§ **Records provided**:
..............................

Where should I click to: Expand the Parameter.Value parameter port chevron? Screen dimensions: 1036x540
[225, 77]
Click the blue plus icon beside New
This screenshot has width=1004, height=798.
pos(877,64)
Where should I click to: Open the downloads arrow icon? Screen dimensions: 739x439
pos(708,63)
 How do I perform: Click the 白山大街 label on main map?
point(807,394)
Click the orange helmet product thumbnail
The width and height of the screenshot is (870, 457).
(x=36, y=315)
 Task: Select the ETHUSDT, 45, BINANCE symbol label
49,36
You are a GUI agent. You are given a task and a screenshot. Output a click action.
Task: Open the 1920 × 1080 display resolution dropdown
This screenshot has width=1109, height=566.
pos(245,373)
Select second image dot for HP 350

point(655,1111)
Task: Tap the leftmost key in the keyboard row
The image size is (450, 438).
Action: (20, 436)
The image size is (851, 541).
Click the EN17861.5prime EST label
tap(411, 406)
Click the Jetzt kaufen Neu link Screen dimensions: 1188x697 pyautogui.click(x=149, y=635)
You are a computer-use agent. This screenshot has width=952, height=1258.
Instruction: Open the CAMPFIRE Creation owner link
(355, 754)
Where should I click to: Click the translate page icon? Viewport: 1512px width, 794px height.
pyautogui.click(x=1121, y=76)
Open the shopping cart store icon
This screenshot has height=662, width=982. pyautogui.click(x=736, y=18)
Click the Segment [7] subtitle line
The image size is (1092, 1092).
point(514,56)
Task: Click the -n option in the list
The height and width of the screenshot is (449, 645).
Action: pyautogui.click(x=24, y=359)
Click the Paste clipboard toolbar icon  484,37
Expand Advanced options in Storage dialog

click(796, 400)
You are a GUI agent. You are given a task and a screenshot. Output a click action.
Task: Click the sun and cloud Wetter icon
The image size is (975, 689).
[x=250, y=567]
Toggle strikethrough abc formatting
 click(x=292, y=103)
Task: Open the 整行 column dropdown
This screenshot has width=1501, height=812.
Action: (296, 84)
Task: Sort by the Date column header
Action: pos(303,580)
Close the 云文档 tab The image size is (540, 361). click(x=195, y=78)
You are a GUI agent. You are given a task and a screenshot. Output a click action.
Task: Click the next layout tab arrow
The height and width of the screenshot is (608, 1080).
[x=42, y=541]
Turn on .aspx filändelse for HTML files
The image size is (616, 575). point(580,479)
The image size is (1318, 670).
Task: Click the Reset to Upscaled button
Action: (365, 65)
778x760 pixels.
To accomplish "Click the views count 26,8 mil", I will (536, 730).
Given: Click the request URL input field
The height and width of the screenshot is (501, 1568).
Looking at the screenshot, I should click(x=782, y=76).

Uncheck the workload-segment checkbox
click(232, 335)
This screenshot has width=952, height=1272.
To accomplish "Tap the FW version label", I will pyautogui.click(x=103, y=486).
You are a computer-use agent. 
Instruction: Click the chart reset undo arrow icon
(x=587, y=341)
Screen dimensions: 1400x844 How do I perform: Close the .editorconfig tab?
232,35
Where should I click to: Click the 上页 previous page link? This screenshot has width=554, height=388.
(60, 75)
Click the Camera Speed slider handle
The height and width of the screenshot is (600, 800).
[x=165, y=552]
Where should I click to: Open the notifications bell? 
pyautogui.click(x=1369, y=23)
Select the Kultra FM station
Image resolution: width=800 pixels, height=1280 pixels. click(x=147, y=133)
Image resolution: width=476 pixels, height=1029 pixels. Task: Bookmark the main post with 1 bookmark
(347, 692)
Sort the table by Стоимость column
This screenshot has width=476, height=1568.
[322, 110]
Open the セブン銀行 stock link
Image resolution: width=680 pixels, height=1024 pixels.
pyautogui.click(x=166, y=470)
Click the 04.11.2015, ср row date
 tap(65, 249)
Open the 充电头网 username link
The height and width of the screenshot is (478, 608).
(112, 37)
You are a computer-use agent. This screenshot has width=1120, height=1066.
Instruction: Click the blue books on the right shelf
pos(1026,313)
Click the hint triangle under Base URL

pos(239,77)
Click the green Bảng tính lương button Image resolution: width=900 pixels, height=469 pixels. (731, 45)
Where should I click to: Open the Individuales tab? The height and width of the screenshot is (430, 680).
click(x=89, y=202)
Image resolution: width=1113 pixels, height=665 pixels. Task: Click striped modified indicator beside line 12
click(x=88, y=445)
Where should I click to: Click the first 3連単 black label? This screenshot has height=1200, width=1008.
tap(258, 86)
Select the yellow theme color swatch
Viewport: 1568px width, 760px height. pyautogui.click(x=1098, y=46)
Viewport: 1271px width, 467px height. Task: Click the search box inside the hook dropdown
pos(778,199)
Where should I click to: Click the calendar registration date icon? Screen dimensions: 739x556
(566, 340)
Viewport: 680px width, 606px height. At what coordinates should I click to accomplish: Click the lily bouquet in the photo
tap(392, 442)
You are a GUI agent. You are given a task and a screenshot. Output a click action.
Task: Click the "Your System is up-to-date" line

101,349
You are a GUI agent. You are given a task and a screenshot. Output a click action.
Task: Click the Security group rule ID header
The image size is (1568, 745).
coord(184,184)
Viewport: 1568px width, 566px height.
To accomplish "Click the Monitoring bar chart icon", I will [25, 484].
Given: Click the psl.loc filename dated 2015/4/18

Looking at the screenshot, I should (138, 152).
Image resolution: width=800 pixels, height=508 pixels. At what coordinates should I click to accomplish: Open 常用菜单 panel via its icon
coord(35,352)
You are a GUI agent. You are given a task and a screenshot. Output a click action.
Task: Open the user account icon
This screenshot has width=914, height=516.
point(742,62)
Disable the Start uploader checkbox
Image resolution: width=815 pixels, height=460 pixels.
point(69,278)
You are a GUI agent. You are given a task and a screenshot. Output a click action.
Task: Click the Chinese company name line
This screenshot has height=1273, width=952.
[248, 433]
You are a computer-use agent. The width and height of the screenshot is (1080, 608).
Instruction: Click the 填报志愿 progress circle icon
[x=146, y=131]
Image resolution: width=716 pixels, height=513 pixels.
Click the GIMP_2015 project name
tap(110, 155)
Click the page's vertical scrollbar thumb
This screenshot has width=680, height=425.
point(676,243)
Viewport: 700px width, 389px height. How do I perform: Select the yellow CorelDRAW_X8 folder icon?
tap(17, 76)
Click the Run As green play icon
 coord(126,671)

..............................

§ **What to produce**:
Each line of the material above needs to be quoted exactly, please.

§ **Reply**:
Where should I click to: Expand the Parameter.Value parameter port chevron? Screen dimensions: 1036x540
[225, 77]
Click the blue plus icon beside New
This screenshot has width=1004, height=798.
pos(877,64)
Where should I click to: Open the downloads arrow icon? Screen dimensions: 739x439
pos(708,63)
 How do I perform: Click the 白山大街 label on main map?
point(807,394)
Click the orange helmet product thumbnail
The width and height of the screenshot is (870, 457).
(x=36, y=315)
 Task: Select the ETHUSDT, 45, BINANCE symbol label
49,36
You are a GUI agent. You are given a task and a screenshot. Output a click action.
Task: Open the 1920 × 1080 display resolution dropdown
This screenshot has width=1109, height=566.
pos(245,373)
Select second image dot for HP 350

point(655,1111)
Task: Tap the leftmost key in the keyboard row
The image size is (450, 438).
Action: (20, 436)
The image size is (851, 541).
Click the EN17861.5prime EST label
tap(411, 406)
Click the Jetzt kaufen Neu link Screen dimensions: 1188x697 pyautogui.click(x=149, y=635)
You are a computer-use agent. This screenshot has width=952, height=1258.
Instruction: Open the CAMPFIRE Creation owner link
(355, 754)
Where should I click to: Click the translate page icon? Viewport: 1512px width, 794px height.
pyautogui.click(x=1121, y=76)
Open the shopping cart store icon
This screenshot has height=662, width=982. pyautogui.click(x=736, y=18)
Click the Segment [7] subtitle line
The image size is (1092, 1092).
point(514,56)
Task: Click the -n option in the list
The height and width of the screenshot is (449, 645).
Action: pyautogui.click(x=24, y=359)
Click the Paste clipboard toolbar icon  484,37
Expand Advanced options in Storage dialog

click(796, 400)
You are a GUI agent. You are given a task and a screenshot. Output a click action.
Task: Click the sun and cloud Wetter icon
The image size is (975, 689).
[x=250, y=567]
Toggle strikethrough abc formatting
 click(x=292, y=103)
Task: Open the 整行 column dropdown
This screenshot has width=1501, height=812.
Action: (296, 84)
Task: Sort by the Date column header
Action: pos(303,580)
Close the 云文档 tab The image size is (540, 361). click(x=195, y=78)
You are a GUI agent. You are given a task and a screenshot. Output a click action.
Task: Click the next layout tab arrow
The height and width of the screenshot is (608, 1080).
[x=42, y=541]
Turn on .aspx filändelse for HTML files
The image size is (616, 575). point(580,479)
The image size is (1318, 670).
Task: Click the Reset to Upscaled button
Action: (365, 65)
778x760 pixels.
To accomplish "Click the views count 26,8 mil", I will (536, 730).
Given: Click the request URL input field
The height and width of the screenshot is (501, 1568).
Looking at the screenshot, I should click(x=782, y=76).

Uncheck the workload-segment checkbox
click(232, 335)
This screenshot has width=952, height=1272.
To accomplish "Tap the FW version label", I will pyautogui.click(x=103, y=486).
You are a computer-use agent. 
Instruction: Click the chart reset undo arrow icon
(x=587, y=341)
Screen dimensions: 1400x844 How do I perform: Close the .editorconfig tab?
232,35
Where should I click to: Click the 上页 previous page link? This screenshot has width=554, height=388.
(60, 75)
Click the Camera Speed slider handle
The height and width of the screenshot is (600, 800).
[x=165, y=552]
Where should I click to: Open the notifications bell? 
pyautogui.click(x=1369, y=23)
Select the Kultra FM station
Image resolution: width=800 pixels, height=1280 pixels. click(x=147, y=133)
Image resolution: width=476 pixels, height=1029 pixels. Task: Bookmark the main post with 1 bookmark
(347, 692)
Sort the table by Стоимость column
This screenshot has width=476, height=1568.
[322, 110]
Open the セブン銀行 stock link
Image resolution: width=680 pixels, height=1024 pixels.
pyautogui.click(x=166, y=470)
Click the 04.11.2015, ср row date
 tap(65, 249)
Open the 充电头网 username link
The height and width of the screenshot is (478, 608).
(112, 37)
You are a computer-use agent. This screenshot has width=1120, height=1066.
Instruction: Click the blue books on the right shelf
pos(1026,313)
Click the hint triangle under Base URL

pos(239,77)
Click the green Bảng tính lương button Image resolution: width=900 pixels, height=469 pixels. (731, 45)
Where should I click to: Open the Individuales tab? The height and width of the screenshot is (430, 680).
click(x=89, y=202)
Image resolution: width=1113 pixels, height=665 pixels. Task: Click striped modified indicator beside line 12
click(x=88, y=445)
Where should I click to: Click the first 3連単 black label? This screenshot has height=1200, width=1008.
tap(258, 86)
Select the yellow theme color swatch
Viewport: 1568px width, 760px height. pyautogui.click(x=1098, y=46)
Viewport: 1271px width, 467px height. Task: Click the search box inside the hook dropdown
pos(778,199)
Where should I click to: Click the calendar registration date icon? Screen dimensions: 739x556
(566, 340)
Viewport: 680px width, 606px height. At what coordinates should I click to accomplish: Click the lily bouquet in the photo
tap(392, 442)
You are a GUI agent. You are given a task and a screenshot. Output a click action.
Task: Click the "Your System is up-to-date" line

101,349
You are a GUI agent. You are given a task and a screenshot. Output a click action.
Task: Click the Security group rule ID header
The image size is (1568, 745).
coord(184,184)
Viewport: 1568px width, 566px height.
To accomplish "Click the Monitoring bar chart icon", I will [25, 484].
Given: Click the psl.loc filename dated 2015/4/18

Looking at the screenshot, I should (138, 152).
Image resolution: width=800 pixels, height=508 pixels. At what coordinates should I click to accomplish: Open 常用菜单 panel via its icon
coord(35,352)
You are a GUI agent. You are given a task and a screenshot. Output a click action.
Task: Open the user account icon
This screenshot has width=914, height=516.
point(742,62)
Disable the Start uploader checkbox
Image resolution: width=815 pixels, height=460 pixels.
point(69,278)
You are a GUI agent. You are given a task and a screenshot. Output a click action.
Task: Click the Chinese company name line
This screenshot has height=1273, width=952.
[248, 433]
You are a computer-use agent. The width and height of the screenshot is (1080, 608).
Instruction: Click the 填报志愿 progress circle icon
[x=146, y=131]
Image resolution: width=716 pixels, height=513 pixels.
Click the GIMP_2015 project name
tap(110, 155)
Click the page's vertical scrollbar thumb
This screenshot has width=680, height=425.
point(676,243)
Viewport: 700px width, 389px height. How do I perform: Select the yellow CorelDRAW_X8 folder icon?
tap(17, 76)
Click the Run As green play icon
 coord(126,671)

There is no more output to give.